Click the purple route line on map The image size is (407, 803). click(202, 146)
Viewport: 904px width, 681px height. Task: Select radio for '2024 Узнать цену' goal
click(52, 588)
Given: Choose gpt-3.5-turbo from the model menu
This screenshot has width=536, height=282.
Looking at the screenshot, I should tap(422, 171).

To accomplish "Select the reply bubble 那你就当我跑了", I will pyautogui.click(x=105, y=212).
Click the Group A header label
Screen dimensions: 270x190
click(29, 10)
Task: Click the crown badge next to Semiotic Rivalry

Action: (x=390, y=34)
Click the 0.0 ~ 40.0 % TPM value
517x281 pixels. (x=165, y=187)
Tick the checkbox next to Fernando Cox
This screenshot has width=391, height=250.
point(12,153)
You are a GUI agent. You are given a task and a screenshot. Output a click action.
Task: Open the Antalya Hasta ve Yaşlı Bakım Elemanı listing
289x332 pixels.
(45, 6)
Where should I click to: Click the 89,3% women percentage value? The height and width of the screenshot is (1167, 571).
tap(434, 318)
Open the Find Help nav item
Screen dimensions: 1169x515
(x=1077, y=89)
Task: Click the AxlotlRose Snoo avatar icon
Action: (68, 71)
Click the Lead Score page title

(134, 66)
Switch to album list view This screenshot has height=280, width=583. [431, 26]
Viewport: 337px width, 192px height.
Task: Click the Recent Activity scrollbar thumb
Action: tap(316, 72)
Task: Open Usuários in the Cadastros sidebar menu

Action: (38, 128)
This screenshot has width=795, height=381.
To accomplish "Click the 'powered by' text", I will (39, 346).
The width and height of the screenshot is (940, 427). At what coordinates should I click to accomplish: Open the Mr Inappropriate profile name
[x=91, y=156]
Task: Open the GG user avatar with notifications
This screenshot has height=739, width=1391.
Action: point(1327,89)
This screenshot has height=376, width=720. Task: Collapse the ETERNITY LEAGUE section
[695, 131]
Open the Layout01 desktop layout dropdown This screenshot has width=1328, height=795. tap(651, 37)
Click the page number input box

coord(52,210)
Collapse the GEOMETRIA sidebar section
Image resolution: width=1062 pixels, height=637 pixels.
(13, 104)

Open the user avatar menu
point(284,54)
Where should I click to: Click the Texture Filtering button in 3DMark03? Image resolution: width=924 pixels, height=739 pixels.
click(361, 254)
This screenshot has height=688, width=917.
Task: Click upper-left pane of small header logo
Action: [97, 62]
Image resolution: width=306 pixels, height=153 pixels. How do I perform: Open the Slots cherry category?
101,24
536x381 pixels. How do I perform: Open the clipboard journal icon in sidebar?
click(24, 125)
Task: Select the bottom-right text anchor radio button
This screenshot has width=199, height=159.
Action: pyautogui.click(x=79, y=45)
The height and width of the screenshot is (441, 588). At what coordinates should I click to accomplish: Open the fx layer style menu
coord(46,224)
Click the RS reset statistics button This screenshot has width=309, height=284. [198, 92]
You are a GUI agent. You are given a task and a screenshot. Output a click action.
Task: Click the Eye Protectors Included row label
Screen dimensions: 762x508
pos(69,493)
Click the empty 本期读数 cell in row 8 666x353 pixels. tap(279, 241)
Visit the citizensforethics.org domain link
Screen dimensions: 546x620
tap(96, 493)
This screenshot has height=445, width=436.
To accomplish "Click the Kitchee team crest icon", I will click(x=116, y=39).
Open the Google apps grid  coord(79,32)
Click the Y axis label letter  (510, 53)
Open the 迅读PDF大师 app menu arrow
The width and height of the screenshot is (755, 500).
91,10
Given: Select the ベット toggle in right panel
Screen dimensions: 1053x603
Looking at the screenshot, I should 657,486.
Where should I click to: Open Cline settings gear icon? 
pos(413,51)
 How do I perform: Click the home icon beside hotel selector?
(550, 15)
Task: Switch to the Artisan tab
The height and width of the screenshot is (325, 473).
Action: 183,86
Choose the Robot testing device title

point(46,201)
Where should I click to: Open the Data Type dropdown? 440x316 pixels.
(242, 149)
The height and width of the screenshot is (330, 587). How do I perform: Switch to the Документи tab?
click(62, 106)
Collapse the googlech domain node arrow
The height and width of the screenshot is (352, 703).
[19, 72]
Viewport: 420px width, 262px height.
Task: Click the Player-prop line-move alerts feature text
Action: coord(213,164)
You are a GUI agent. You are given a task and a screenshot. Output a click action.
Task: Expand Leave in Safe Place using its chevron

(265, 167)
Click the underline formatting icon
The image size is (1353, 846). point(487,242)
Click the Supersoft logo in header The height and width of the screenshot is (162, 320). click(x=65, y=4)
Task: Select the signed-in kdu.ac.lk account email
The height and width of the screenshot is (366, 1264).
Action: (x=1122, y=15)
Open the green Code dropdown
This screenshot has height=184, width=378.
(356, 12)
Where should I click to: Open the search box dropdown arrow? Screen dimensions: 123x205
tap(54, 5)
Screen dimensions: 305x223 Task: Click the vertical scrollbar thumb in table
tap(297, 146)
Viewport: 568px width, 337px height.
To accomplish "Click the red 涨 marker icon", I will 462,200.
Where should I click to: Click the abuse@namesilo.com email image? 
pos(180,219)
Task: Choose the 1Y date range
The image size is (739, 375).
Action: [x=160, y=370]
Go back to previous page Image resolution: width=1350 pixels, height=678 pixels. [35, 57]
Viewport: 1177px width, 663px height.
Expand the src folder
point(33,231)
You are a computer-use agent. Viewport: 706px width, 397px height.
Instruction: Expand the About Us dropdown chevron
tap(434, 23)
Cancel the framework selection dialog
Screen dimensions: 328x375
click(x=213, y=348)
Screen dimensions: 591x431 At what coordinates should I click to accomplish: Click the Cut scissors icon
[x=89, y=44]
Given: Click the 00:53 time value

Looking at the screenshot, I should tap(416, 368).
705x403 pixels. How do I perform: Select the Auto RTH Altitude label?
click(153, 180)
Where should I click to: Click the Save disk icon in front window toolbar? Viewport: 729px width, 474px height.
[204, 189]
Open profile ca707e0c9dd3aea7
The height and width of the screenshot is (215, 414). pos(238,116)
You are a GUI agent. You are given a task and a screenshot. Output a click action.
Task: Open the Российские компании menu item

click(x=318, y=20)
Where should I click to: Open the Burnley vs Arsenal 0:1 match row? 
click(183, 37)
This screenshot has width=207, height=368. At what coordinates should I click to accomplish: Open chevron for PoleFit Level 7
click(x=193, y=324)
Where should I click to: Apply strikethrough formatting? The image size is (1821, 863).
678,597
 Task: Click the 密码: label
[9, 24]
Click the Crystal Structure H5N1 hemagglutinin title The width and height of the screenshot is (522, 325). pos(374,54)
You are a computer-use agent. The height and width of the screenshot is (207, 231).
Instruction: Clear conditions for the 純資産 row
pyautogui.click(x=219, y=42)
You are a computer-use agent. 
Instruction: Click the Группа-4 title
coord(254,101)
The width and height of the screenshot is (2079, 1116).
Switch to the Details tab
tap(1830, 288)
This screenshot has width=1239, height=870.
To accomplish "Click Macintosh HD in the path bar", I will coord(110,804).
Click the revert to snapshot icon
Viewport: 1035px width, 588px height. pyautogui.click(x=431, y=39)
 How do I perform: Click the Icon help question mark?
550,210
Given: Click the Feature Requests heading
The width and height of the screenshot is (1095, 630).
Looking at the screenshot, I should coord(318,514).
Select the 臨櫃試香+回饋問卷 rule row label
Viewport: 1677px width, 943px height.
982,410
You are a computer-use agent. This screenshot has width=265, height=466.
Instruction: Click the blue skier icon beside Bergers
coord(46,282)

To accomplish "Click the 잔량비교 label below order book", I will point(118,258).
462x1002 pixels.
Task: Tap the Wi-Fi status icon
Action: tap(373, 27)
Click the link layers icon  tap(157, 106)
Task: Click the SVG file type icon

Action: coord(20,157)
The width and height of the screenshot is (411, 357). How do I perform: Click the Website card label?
_ _ _
◆ **Task to carry out**
Copy the listing in full, and keep every word exactly as it is.

◆ **Exercise result**
Click the purple route line on map The image size is (407, 803). click(202, 146)
Viewport: 904px width, 681px height. Task: Select radio for '2024 Узнать цену' goal
click(52, 588)
Given: Choose gpt-3.5-turbo from the model menu
This screenshot has width=536, height=282.
Looking at the screenshot, I should tap(422, 171).

To accomplish "Select the reply bubble 那你就当我跑了", I will pyautogui.click(x=105, y=212).
Click the Group A header label
Screen dimensions: 270x190
click(29, 10)
Task: Click the crown badge next to Semiotic Rivalry

Action: (x=390, y=34)
Click the 0.0 ~ 40.0 % TPM value
517x281 pixels. (x=165, y=187)
Tick the checkbox next to Fernando Cox
This screenshot has width=391, height=250.
point(12,153)
You are a GUI agent. You are given a task and a screenshot. Output a click action.
Task: Open the Antalya Hasta ve Yaşlı Bakım Elemanı listing
289x332 pixels.
(45, 6)
Where should I click to: Click the 89,3% women percentage value? The height and width of the screenshot is (1167, 571).
tap(434, 318)
Open the Find Help nav item
Screen dimensions: 1169x515
(x=1077, y=89)
Task: Click the AxlotlRose Snoo avatar icon
Action: (68, 71)
Click the Lead Score page title

(134, 66)
Switch to album list view This screenshot has height=280, width=583. [431, 26]
Viewport: 337px width, 192px height.
Task: Click the Recent Activity scrollbar thumb
Action: tap(316, 72)
Task: Open Usuários in the Cadastros sidebar menu

Action: (38, 128)
This screenshot has width=795, height=381.
To accomplish "Click the 'powered by' text", I will (39, 346).
The width and height of the screenshot is (940, 427). At what coordinates should I click to accomplish: Open the Mr Inappropriate profile name
[x=91, y=156]
Task: Open the GG user avatar with notifications
This screenshot has height=739, width=1391.
Action: point(1327,89)
This screenshot has height=376, width=720. Task: Collapse the ETERNITY LEAGUE section
[695, 131]
Open the Layout01 desktop layout dropdown This screenshot has width=1328, height=795. tap(651, 37)
Click the page number input box

coord(52,210)
Collapse the GEOMETRIA sidebar section
Image resolution: width=1062 pixels, height=637 pixels.
(13, 104)

Open the user avatar menu
point(284,54)
Where should I click to: Click the Texture Filtering button in 3DMark03? Image resolution: width=924 pixels, height=739 pixels.
click(361, 254)
This screenshot has height=688, width=917.
Task: Click upper-left pane of small header logo
Action: [97, 62]
Image resolution: width=306 pixels, height=153 pixels. How do I perform: Open the Slots cherry category?
101,24
536x381 pixels. How do I perform: Open the clipboard journal icon in sidebar?
click(24, 125)
Task: Select the bottom-right text anchor radio button
This screenshot has width=199, height=159.
Action: pyautogui.click(x=79, y=45)
The height and width of the screenshot is (441, 588). At what coordinates should I click to accomplish: Open the fx layer style menu
coord(46,224)
Click the RS reset statistics button This screenshot has width=309, height=284. [198, 92]
You are a GUI agent. You are given a task and a screenshot. Output a click action.
Task: Click the Eye Protectors Included row label
Screen dimensions: 762x508
pos(69,493)
Click the empty 本期读数 cell in row 8 666x353 pixels. tap(279, 241)
Visit the citizensforethics.org domain link
Screen dimensions: 546x620
tap(96, 493)
This screenshot has height=445, width=436.
To accomplish "Click the Kitchee team crest icon", I will click(x=116, y=39).
Open the Google apps grid  coord(79,32)
Click the Y axis label letter  (510, 53)
Open the 迅读PDF大师 app menu arrow
The width and height of the screenshot is (755, 500).
91,10
Given: Select the ベット toggle in right panel
Screen dimensions: 1053x603
Looking at the screenshot, I should 657,486.
Where should I click to: Open Cline settings gear icon? 
pos(413,51)
 How do I perform: Click the home icon beside hotel selector?
(550, 15)
Task: Switch to the Artisan tab
The height and width of the screenshot is (325, 473).
Action: 183,86
Choose the Robot testing device title

point(46,201)
Where should I click to: Open the Data Type dropdown? 440x316 pixels.
(242, 149)
The height and width of the screenshot is (330, 587). How do I perform: Switch to the Документи tab?
click(62, 106)
Collapse the googlech domain node arrow
The height and width of the screenshot is (352, 703).
[19, 72]
Viewport: 420px width, 262px height.
Task: Click the Player-prop line-move alerts feature text
Action: coord(213,164)
You are a GUI agent. You are given a task and a screenshot. Output a click action.
Task: Expand Leave in Safe Place using its chevron

(265, 167)
Click the underline formatting icon
The image size is (1353, 846). point(487,242)
Click the Supersoft logo in header The height and width of the screenshot is (162, 320). click(x=65, y=4)
Task: Select the signed-in kdu.ac.lk account email
The height and width of the screenshot is (366, 1264).
Action: (x=1122, y=15)
Open the green Code dropdown
This screenshot has height=184, width=378.
(356, 12)
Where should I click to: Open the search box dropdown arrow? Screen dimensions: 123x205
tap(54, 5)
Screen dimensions: 305x223 Task: Click the vertical scrollbar thumb in table
tap(297, 146)
Viewport: 568px width, 337px height.
To accomplish "Click the red 涨 marker icon", I will 462,200.
Where should I click to: Click the abuse@namesilo.com email image? 
pos(180,219)
Task: Choose the 1Y date range
The image size is (739, 375).
Action: [x=160, y=370]
Go back to previous page Image resolution: width=1350 pixels, height=678 pixels. [35, 57]
Viewport: 1177px width, 663px height.
Expand the src folder
point(33,231)
You are a computer-use agent. Viewport: 706px width, 397px height.
Instruction: Expand the About Us dropdown chevron
tap(434, 23)
Cancel the framework selection dialog
Screen dimensions: 328x375
click(x=213, y=348)
Screen dimensions: 591x431 At what coordinates should I click to accomplish: Click the Cut scissors icon
[x=89, y=44]
Given: Click the 00:53 time value

Looking at the screenshot, I should tap(416, 368).
705x403 pixels. How do I perform: Select the Auto RTH Altitude label?
click(153, 180)
Where should I click to: Click the Save disk icon in front window toolbar? Viewport: 729px width, 474px height.
[204, 189]
Open profile ca707e0c9dd3aea7
The height and width of the screenshot is (215, 414). pos(238,116)
You are a GUI agent. You are given a task and a screenshot. Output a click action.
Task: Open the Российские компании menu item

click(x=318, y=20)
Where should I click to: Open the Burnley vs Arsenal 0:1 match row? 
click(183, 37)
This screenshot has width=207, height=368. At what coordinates should I click to accomplish: Open chevron for PoleFit Level 7
click(x=193, y=324)
Where should I click to: Apply strikethrough formatting? The image size is (1821, 863).
678,597
 Task: Click the 密码: label
[9, 24]
Click the Crystal Structure H5N1 hemagglutinin title The width and height of the screenshot is (522, 325). pos(374,54)
You are a computer-use agent. The height and width of the screenshot is (207, 231).
Instruction: Clear conditions for the 純資産 row
pyautogui.click(x=219, y=42)
You are a computer-use agent. 
Instruction: Click the Группа-4 title
coord(254,101)
The width and height of the screenshot is (2079, 1116).
Switch to the Details tab
tap(1830, 288)
This screenshot has width=1239, height=870.
To accomplish "Click Macintosh HD in the path bar", I will coord(110,804).
Click the revert to snapshot icon
Viewport: 1035px width, 588px height. pyautogui.click(x=431, y=39)
 How do I perform: Click the Icon help question mark?
550,210
Given: Click the Feature Requests heading
The width and height of the screenshot is (1095, 630).
Looking at the screenshot, I should coord(318,514).
Select the 臨櫃試香+回饋問卷 rule row label
Viewport: 1677px width, 943px height.
982,410
You are a computer-use agent. This screenshot has width=265, height=466.
Instruction: Click the blue skier icon beside Bergers
coord(46,282)

To accomplish "Click the 잔량비교 label below order book", I will point(118,258).
462x1002 pixels.
Task: Tap the Wi-Fi status icon
Action: tap(373, 27)
Click the link layers icon  tap(157, 106)
Task: Click the SVG file type icon

Action: coord(20,157)
The width and height of the screenshot is (411, 357). How do I perform: Click the Website card label?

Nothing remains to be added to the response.